Resuming a managed instance

This page documents how to resume suspended managed instances. This is useful when Sales team would like to re-engage a customer again where their managed instance was suspended.

Managed instances configuration is tracked in deploy-sourcegraph-managed.

For basic operations like accessing an instance for these steps, see managed instances operations.

General setup

Managed instances configuration is tracked in deploy-sourcegraph-managed - make sure you have the latest revision of this repository checked out. For basic operations like accessing an instance for these steps, see managed instances operations.

First, ensure you have the prerequisites installed and up-to-date:

Many of the following commands in this guide, as well as the commands operations, use environment variables. Export the appropriate values for the upgrade so you don’t lose track:

# name of customer deployment (should match folder)
export CUSTOMER=<customer_or_instance_name>

# the previous active deployment, either `red` or `black`
export CURRENT_DEPLOYMENT=$(gcloud compute snapshots list --format json --sort-by '~creationTimestamp' --limit 1 | jq -r '.[0].name' | awk -F: '{ if ($1 ~ "-red-") {print "red"} else {print "black"} }')

# The value can be found in the Managed Instances vault
# https://my.1password.com/vaults/nwbckdjmg4p7y4ntestrtopkuu/allitems/d64bhllfw4wyybqnd4c3wvca2m
export TF_VAR_opsgenie_webhook=<OpsGenie Webhook value>

export TF_VAR_cf_origin_cert_base64=$(gcloud secrets versions access latest --project=sourcegraph-dev --secret="SOURCEGRAPH_WILDCARD_CERT" | base64)
export TF_VAR_cf_origin_private_key_base64=$(gcloud secrets versions access latest --project=sourcegraph-dev --secret="SOURCEGRAPH_WILDCARD_KEY" | base64)

Make sure your copy of the deploy-sourcegraph-managed repository is up to date:

git checkout main
git pull origin main

Sourcegraph resume

0) Sourcegraph resume setup

Follow the general setup guide. Then, set up the appropriate version variables:

Make sure to use the same shell for all the commands in this guide unless otherwise stated.

Now start a branch for your upgrade:

git checkout -b $CUSTOMER/resume-instance
# all the below steps are documented assuming you are in the customer deployment directory
cd $CUSTOMER

1) Prepare terraform module

Uncomment out the following resources in infrastructure.tf.

  • google_compute_network_endpoint.primary
  • google_monitoring_uptime_check_config.primary
  • google_monitoring_alert_policy.primary

In terraform.tfvars, remove the emply deployments list and empty disks map, uncomment the previous deployments and disks varible.

Update terraform.tfvars, replace <snapshot_name> with the snapshot taken during suspend process. Depending on the previous active deployment, the disk to restore from may vary. Run gcloud compute snapshots list to obtain the snapshot name.

If the $CURRENT_DEPLOYMENT is red, vice versa.

» **INFORMATION PROVIDED**

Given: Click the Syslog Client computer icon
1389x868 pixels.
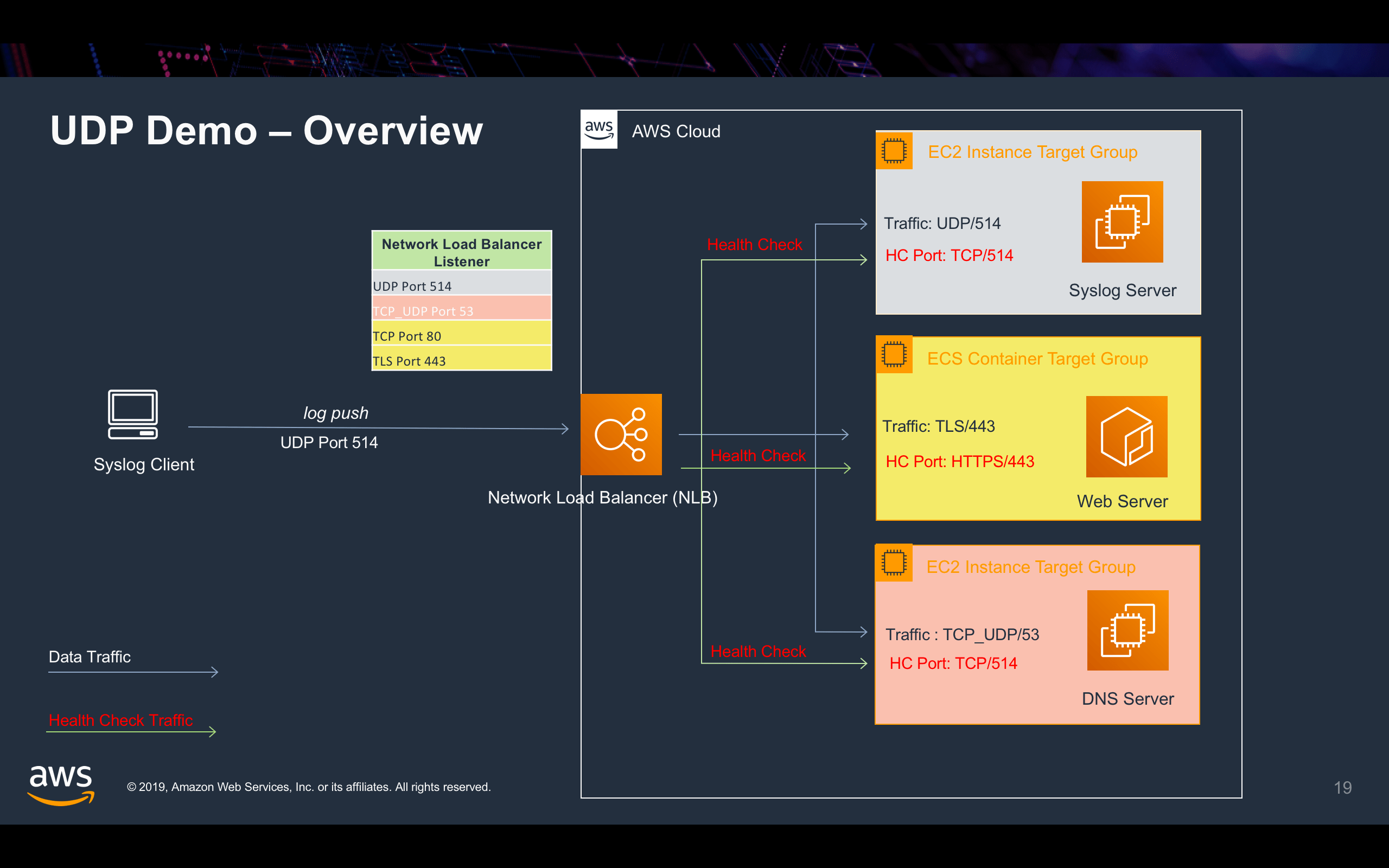Looking at the screenshot, I should [x=132, y=414].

» **DIRECTION 1**
In the guide on resuming a managed instance, which file holds the resources that must be uncommented in step 1?
» **DIRECTION 2**
Copy word for word the part of the managed-instance resume guide from "Follow the general" up to and including "resources in infrastructure.tf.".

» **REPLY 1**
infrastructure.tf

» **REPLY 2**
Follow the general setup guide. Then, set up the appropriate version variables:

Make sure to use the same shell for all the commands in this guide unless otherwise stated.

Now start a branch for your upgrade:

git checkout -b $CUSTOMER/resume-instance
# all the below steps are documented assuming you are in the customer deployment directory
cd $CUSTOMER

1) Prepare terraform module

Uncomment out the following resources in infrastructure.tf.